Output word for word the lines from the one with "Given: Click the white 30HM arrow legend icon" to the final line of the data, both ends included, but skip the pictures.

::: MATERIAL PROVIDED :::

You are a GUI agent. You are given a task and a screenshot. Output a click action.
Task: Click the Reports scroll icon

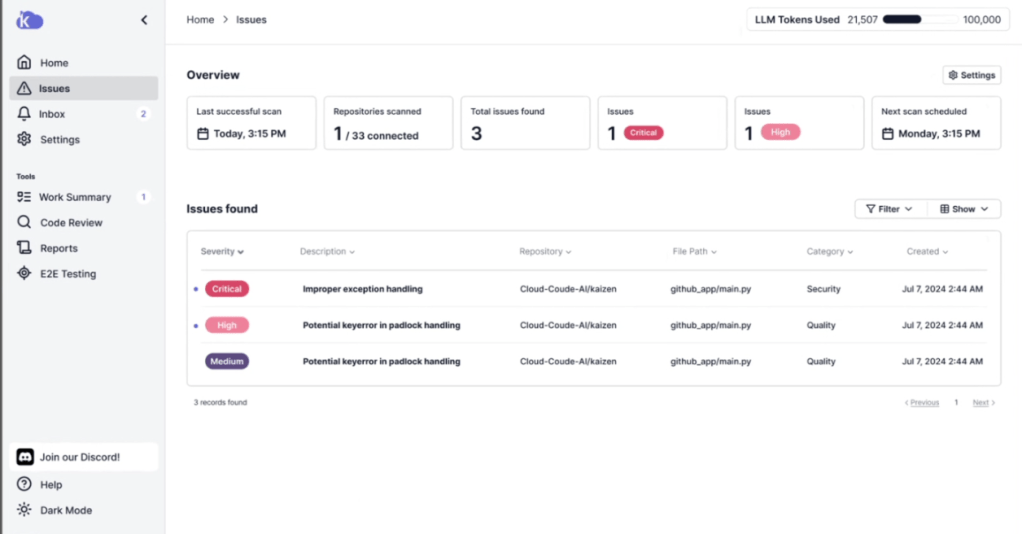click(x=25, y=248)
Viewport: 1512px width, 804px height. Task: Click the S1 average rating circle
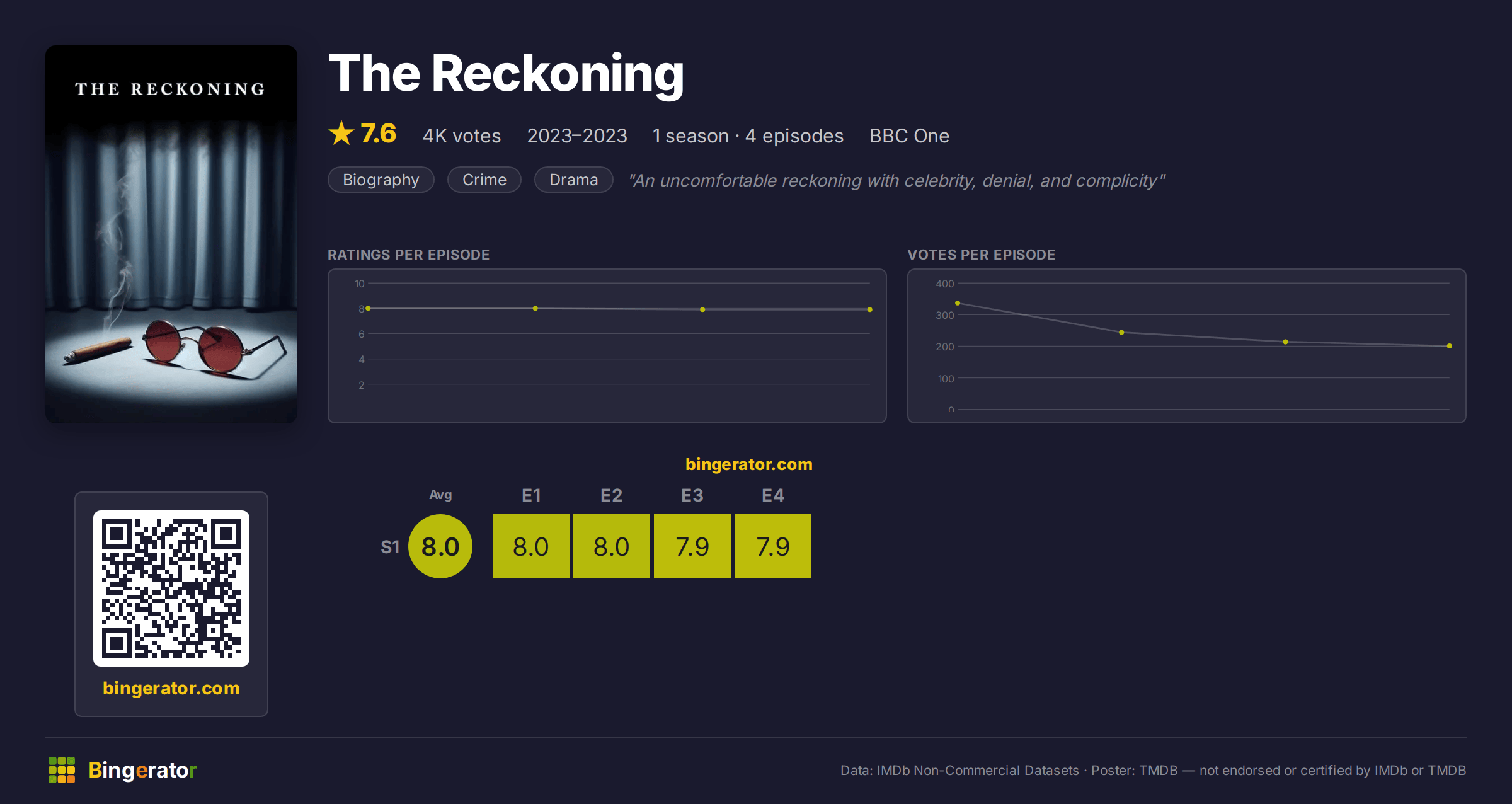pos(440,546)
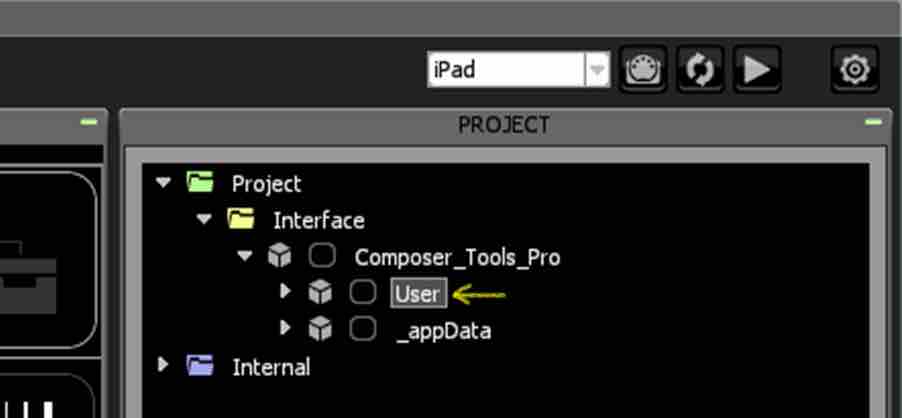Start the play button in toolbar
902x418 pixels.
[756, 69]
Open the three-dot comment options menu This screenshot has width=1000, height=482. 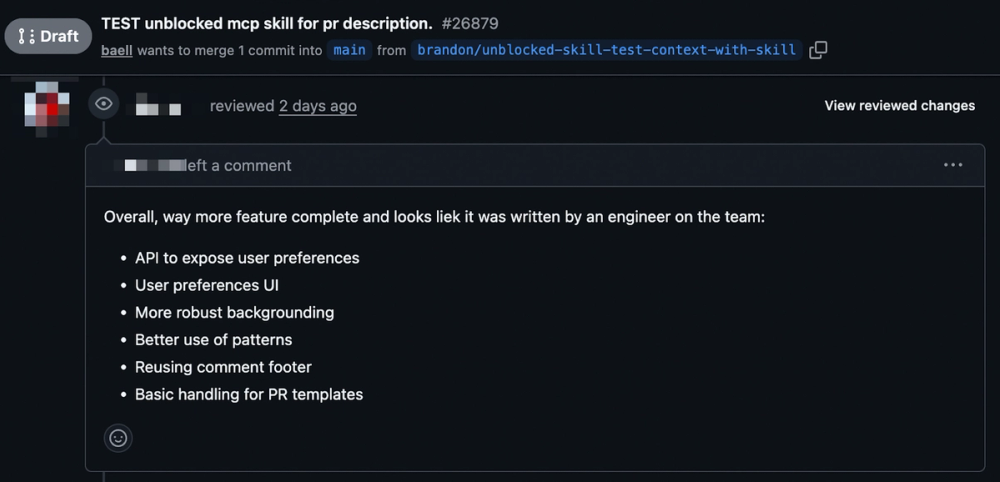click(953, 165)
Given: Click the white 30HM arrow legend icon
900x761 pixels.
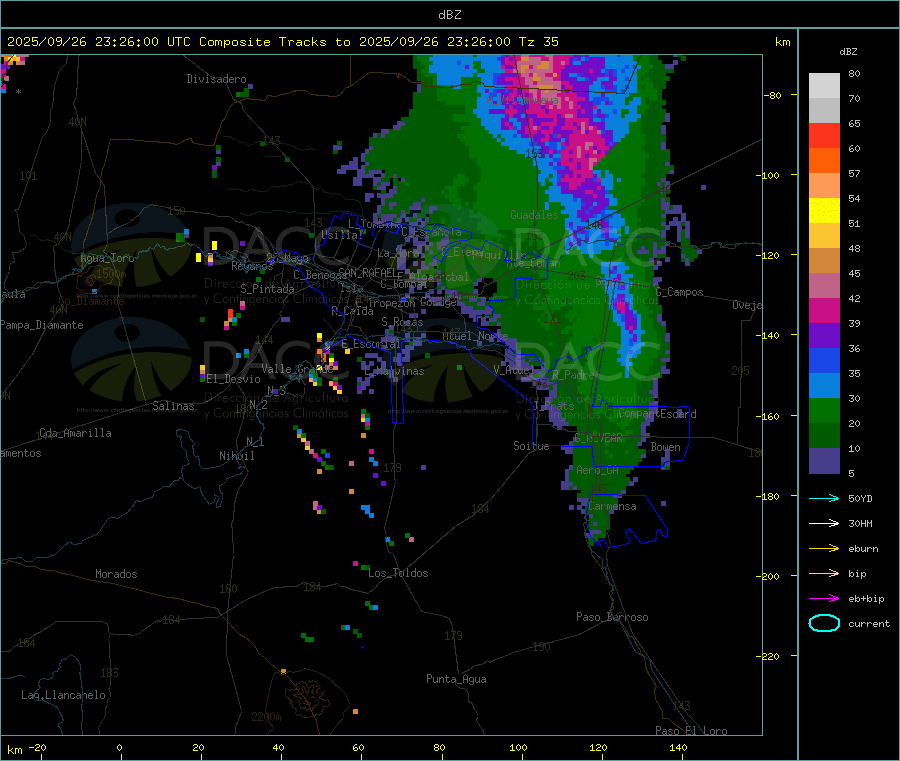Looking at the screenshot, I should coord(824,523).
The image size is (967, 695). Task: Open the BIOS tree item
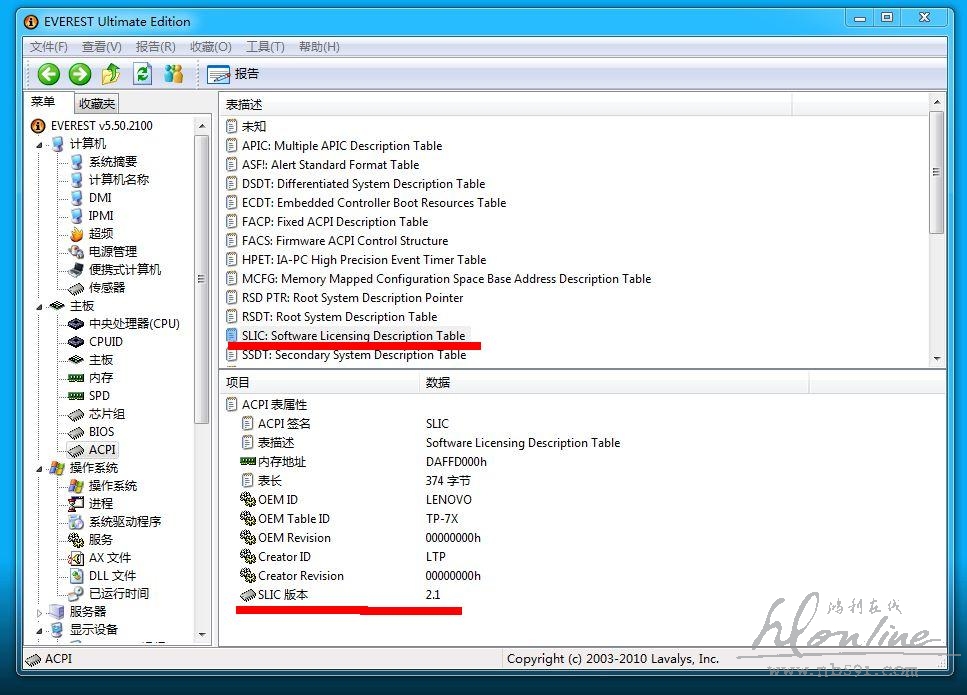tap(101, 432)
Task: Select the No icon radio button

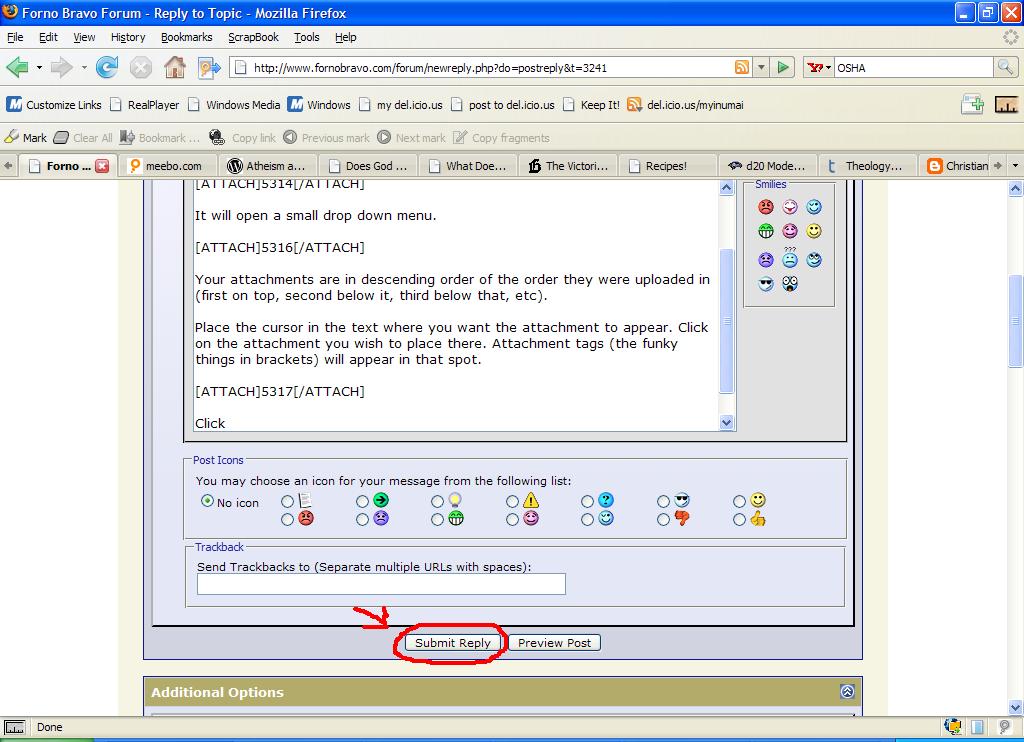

:::

* _ANSWER SECTION_
Given: Click the white 30HM arrow legend icon
900x761 pixels.
Looking at the screenshot, I should coord(824,523).
The image size is (967, 695). Task: Open the BIOS tree item
tap(101, 432)
Task: Select the No icon radio button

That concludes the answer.